I guess I’m living my dreams and still in denial? That would be the tagline of my brand (if I am to call myself a merchandise) this year. I was probably thinking that National Geographic Channel’s biggest falcon would swoop me up and drop me in Africa with the latest Nikon and I start photographing elephants pooping. Seriously, I didn’t think that is an exaggeration of my escape.
I want to escape somewhere. Anywhere.
I would consider this one of my life’s biggest mystery. My craving for vast, mountainous land, snow and anonymity. For months, I feel indifferent towards my surrounding. Flat lands, green fields stretching miles and miles, muddy paths in the frequent rain, tiny red mosquito bites and the sound of generator attached to water pumps pumping water from rivers into the paddy fields. They used to be music to my ears. When I told stories about my hometown, I would include these things that made my heart swell with longing. Homesick. I even let myself felt proud of it though I didn’t own any of it, just snippets of memories.

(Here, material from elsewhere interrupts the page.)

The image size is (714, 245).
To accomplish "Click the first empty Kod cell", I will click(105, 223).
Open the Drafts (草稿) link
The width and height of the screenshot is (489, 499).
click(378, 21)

But now I’m just sick of it.
I think about this all the time, actually. I have no boss to tell me stuff that I don’t agree with (they’re all stupid, to be honest. Like you wouldn’t believe me.) I already published 2 books (an original and a translation) and a digital short story, I have ample time to write, daydream and travel anywhere in the world. No children. No freakin’ husband. No fucking attachments. I’m free like a bird, for God’s sake. So why in the world I need this stupid escape?
Duh. To grow.
I need some space to grow but I can’t figure out how. Do I need to learn something new? Do I travel somewhere faraway? Do I find attachments somehow? Do I need to really grow up?
There’s nothing wrong with my life at the moment and that fact pisses me off greatly. I seemed to think that to be alive I should experience a wave of emotion, preferably anger in order to change but now I just feel numb. I avoid responsibilities. I don’t even talk for days. I’m like a stagnant water in an abandoned mine. Dirty and getting murkier with filth.
I want to be the sea. I’m not born to be murky.
So this 2015, I am going to escape. I’m flowing straight to the sea.